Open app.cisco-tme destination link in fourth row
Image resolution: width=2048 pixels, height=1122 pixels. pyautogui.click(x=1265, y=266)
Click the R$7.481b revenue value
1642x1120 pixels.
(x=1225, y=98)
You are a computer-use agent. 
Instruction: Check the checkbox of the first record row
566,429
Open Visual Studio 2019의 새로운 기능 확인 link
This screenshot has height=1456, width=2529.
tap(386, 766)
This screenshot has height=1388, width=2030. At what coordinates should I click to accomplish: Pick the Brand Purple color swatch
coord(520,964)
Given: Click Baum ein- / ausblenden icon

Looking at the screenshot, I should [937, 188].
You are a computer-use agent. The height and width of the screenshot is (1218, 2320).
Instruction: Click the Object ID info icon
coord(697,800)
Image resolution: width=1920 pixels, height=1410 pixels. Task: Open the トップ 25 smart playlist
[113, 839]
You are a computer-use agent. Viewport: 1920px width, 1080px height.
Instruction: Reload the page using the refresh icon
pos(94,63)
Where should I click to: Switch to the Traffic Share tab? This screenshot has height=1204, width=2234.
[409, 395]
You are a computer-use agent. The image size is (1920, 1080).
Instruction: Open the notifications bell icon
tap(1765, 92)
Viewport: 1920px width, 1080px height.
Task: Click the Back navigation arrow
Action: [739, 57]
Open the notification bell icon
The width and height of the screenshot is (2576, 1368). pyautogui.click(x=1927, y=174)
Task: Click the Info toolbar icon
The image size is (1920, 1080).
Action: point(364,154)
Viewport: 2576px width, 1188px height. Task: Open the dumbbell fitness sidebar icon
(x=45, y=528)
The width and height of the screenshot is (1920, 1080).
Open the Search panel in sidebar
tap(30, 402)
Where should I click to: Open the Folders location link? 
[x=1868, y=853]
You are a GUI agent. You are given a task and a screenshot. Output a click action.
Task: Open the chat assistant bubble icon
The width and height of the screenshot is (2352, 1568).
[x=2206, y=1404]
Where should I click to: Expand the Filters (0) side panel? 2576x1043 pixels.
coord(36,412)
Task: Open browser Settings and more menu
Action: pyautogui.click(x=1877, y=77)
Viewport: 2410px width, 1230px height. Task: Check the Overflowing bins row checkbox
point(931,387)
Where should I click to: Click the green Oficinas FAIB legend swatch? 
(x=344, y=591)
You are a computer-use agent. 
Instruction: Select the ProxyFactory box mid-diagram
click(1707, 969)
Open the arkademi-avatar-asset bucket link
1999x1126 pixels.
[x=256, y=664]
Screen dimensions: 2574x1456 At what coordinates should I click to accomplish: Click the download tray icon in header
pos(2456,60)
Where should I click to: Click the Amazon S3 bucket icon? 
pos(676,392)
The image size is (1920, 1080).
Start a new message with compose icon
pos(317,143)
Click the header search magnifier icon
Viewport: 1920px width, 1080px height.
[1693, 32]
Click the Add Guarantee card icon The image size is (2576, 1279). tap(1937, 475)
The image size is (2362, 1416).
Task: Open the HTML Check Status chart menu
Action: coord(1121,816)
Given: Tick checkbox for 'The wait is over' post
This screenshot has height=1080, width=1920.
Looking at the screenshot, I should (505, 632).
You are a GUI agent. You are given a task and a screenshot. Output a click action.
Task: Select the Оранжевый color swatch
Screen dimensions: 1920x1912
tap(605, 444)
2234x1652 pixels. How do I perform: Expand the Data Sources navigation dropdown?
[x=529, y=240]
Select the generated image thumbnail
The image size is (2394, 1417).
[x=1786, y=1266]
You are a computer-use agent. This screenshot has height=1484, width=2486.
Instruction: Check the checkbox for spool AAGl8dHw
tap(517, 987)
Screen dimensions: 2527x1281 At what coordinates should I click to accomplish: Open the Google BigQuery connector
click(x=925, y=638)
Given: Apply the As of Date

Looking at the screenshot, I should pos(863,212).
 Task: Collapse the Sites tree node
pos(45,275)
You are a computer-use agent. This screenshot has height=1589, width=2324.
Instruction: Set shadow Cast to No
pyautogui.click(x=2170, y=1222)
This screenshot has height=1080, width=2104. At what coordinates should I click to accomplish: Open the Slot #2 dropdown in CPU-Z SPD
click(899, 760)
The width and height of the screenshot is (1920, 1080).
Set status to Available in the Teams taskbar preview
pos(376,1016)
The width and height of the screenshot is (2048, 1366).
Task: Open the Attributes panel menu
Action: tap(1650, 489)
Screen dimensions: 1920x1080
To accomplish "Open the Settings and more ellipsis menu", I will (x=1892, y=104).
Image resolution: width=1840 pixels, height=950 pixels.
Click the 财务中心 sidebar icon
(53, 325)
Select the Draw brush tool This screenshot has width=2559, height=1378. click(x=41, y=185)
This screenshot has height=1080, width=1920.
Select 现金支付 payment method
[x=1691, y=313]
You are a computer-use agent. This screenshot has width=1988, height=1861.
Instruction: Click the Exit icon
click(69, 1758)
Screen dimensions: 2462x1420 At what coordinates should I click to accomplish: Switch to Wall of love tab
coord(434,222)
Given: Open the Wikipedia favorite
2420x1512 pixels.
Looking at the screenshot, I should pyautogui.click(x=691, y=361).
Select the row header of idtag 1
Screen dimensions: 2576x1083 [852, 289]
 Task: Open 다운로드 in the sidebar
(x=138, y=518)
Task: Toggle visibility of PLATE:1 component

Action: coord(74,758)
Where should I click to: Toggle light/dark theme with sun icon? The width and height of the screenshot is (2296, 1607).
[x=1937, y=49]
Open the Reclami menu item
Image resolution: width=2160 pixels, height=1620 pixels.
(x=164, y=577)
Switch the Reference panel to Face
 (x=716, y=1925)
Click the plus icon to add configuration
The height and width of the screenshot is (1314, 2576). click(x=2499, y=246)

**What needs to be done**:
Out of the data above, transcribe exactly and only the lines starting with the line that has "Set status to" and going on through the line that has "Screen dimensions: 1920x1080", both included.

**Task output**:
Set status to Available in the Teams taskbar preview
pos(376,1016)
The width and height of the screenshot is (2048, 1366).
Task: Open the Attributes panel menu
Action: tap(1650, 489)
Screen dimensions: 1920x1080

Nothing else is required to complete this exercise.